Mas a realidade mostra que as políticas praticadas desde então têm fracassado. Nos últimos dez anos, por todo o mundo, aumentou a produção dos três alvos estabelecidos pela ONU para a área. Substâncias sintéticas crescem desde a década de 1970, quando tiveram o primeiro avanço significativo e alcançaram um número de usuários estimados equivalente ao total de pessoas que consomem cocaína e variações do ópio. A estratégia de combate a plantações teve conseqüências drásticas, como uma maior articulação do crime organizado, além de deixar agricultores desprovidos de alternativas econômicas e usuários sendo tratados como criminosos.
A agência da ONU para Drogas e Crime (Unodc) estima que 200 milhões de pessoas, 3% da população mundial (ver mapa na página 16), façam uso de drogas ilegais, e 200 mil morram em decorrência delas anualmente. Isso significa reconhecer o fracasso das metas e inclui cada vez mais outras linhas de ação que antes eram rejeitadas, como redução de danos e tratamento diferenciado para usuários e traficantes, encarados do ponto de vista da saúde.
Para o psiquiatra Fredrick Polak, do comitê da Coalizão Européia para Políticas de Drogas Justas e Efetivas (Encod, na sigla em inglês), a influên¬cia dos Estados Unidos permanece pendendo para uma linha que tem algo como “um mundo sem drogas” como objetivo, ainda que esse tipo de visão tenha perdido espaço. “Na próxima reunião da Comissão de Entorpecentes, em março de 2009, espero que questões como redução de danos e direitos humanos sejam intensamente discutidos, como conseqüência da Declaração e Recomendações do Fórum Global de ONGs Além de 2009”, aposta Polak.
O encontro preparatório de entidades da sociedade civil para o debate na ONU a que o ativista se refere ocorreu em Viena, na Áustria, em julho deste ano e desenhou uma posição de relativo consenso (ver quadro). No entanto, países como os Estados Unidos mantêm uma posição de fortalecimento da chamada “guerra contra as drogas”. Foi assim na discussão deste ano da Comissão de Entorpecentes, quando as representações de Uruguai e Chile defenderam que os direitos humanos prevalecessem sobre qualquer medida antidrogas, o que, mesmo com a resistência dos enviados da Casa Branca, assim como da China, acabou incluída. Esse é um dos indícios de que a política pode mudar.
“Pela primeira vez há centenas, senão milhares, de representantes de organizações pró-reforma e redução de danos, que exercem influ¬ê­n¬cia crescente para moldar as definições da ONU”, comemora Ethan Nadelmann, da rede Drug Policy. “O diretor da Unodc fala em estratégias de contenção, que são essencialmente o reconhecimento de que as políticas do passado falharam e uma ação mais pragmática é necessária”, defende.

- - - -

◆ **Exercício A**:
No trecho sobre política de drogas, quantas pessoas, segundo a Unodc, morrem por ano por causa de drogas ilegais?
◆ **Exercício B**:
Copie do trecho sobre política de drogas a parte que vai de “Mas a realidade” a “tratados como criminosos.”.

◆ **Seção de dados**:
- - - -

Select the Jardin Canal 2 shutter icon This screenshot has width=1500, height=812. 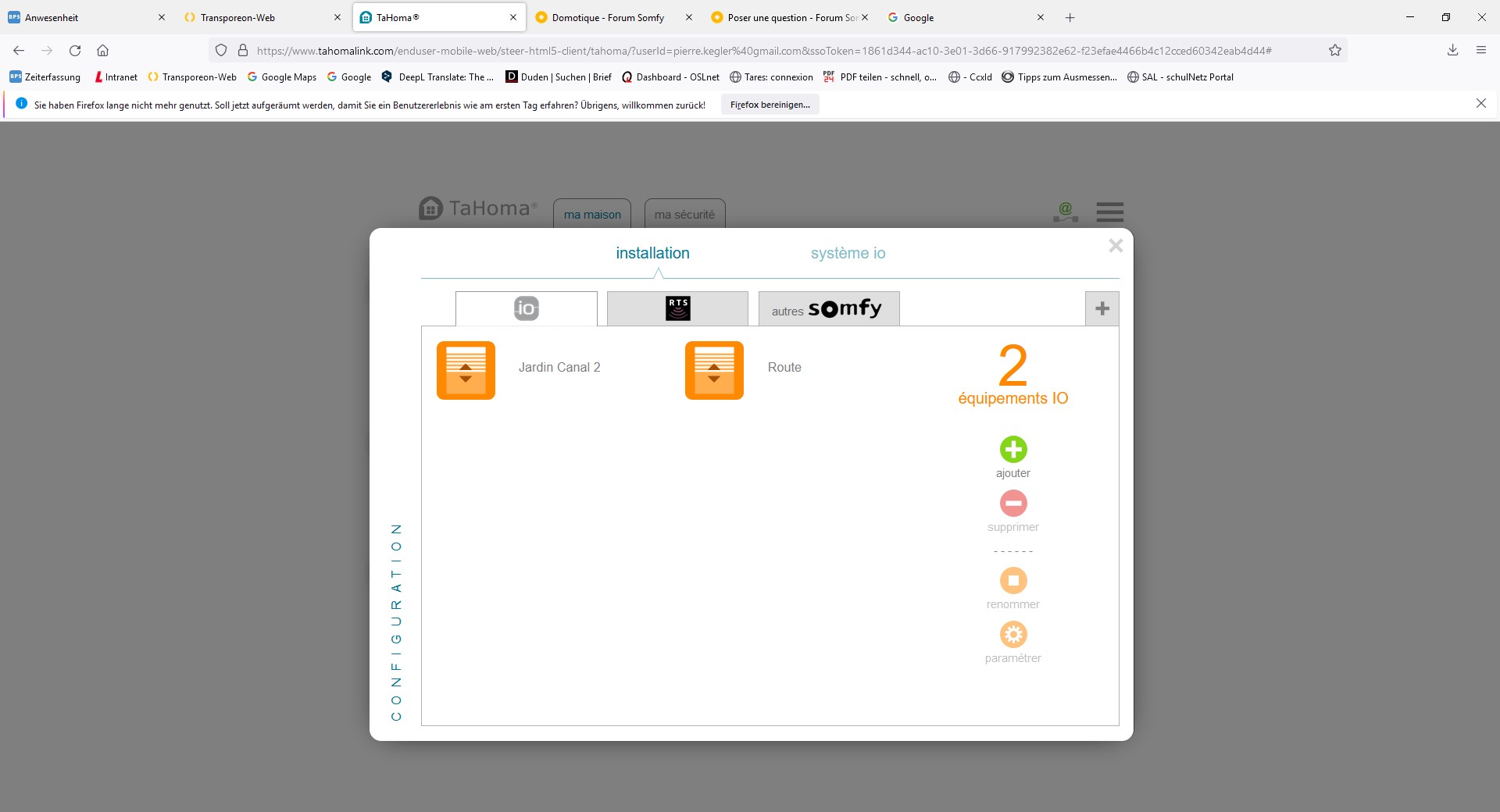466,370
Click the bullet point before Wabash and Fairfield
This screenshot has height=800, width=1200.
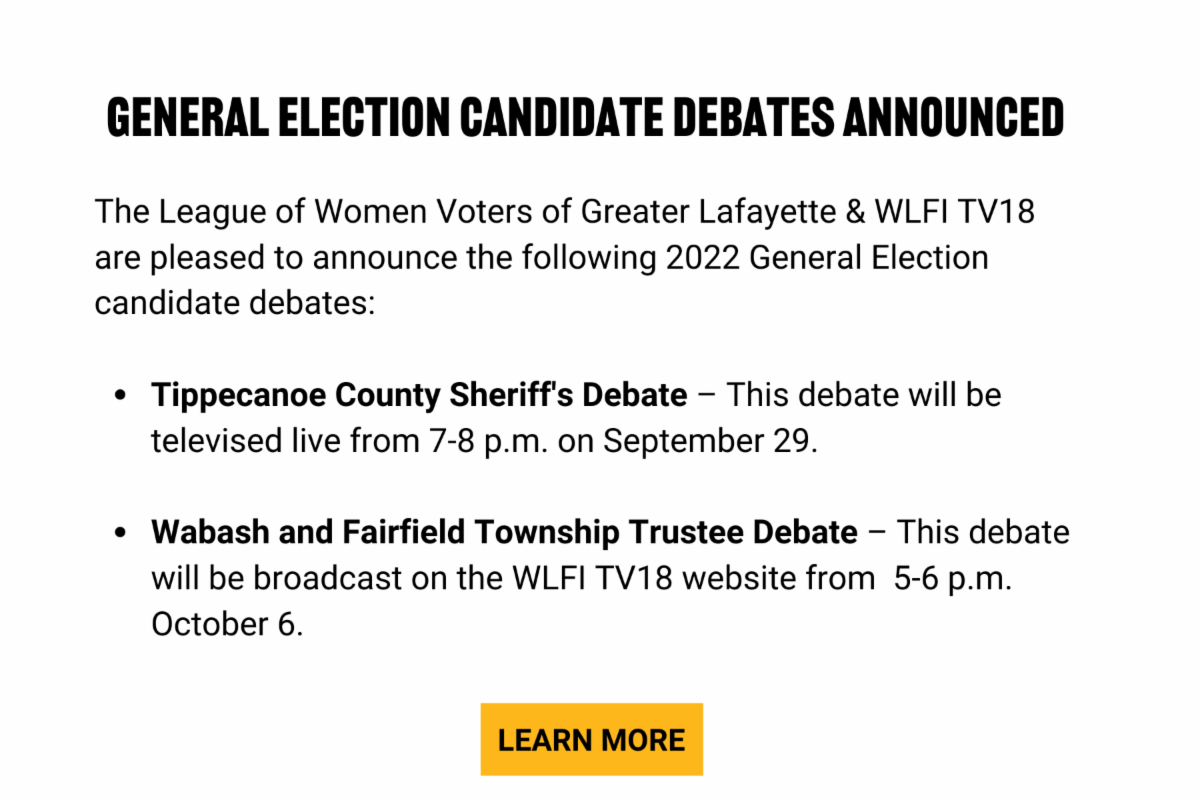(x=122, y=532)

- - - -

◆ **Resposta A**:
200 mil pessoas.

◆ **Resposta B**:
Mas a realidade mostra que as políticas praticadas desde então têm fracassado. Nos últimos dez anos, por todo o mundo, aumentou a produção dos três alvos estabelecidos pela ONU para a área. Substâncias sintéticas crescem desde a década de 1970, quando tiveram o primeiro avanço significativo e alcançaram um número de usuários estimados equivalente ao total de pessoas que consomem cocaína e variações do ópio. A estratégia de combate a plantações teve conseqüências drásticas, como uma maior articulação do crime organizado, além de deixar agricultores desprovidos de alternativas econômicas e usuários sendo tratados como criminosos.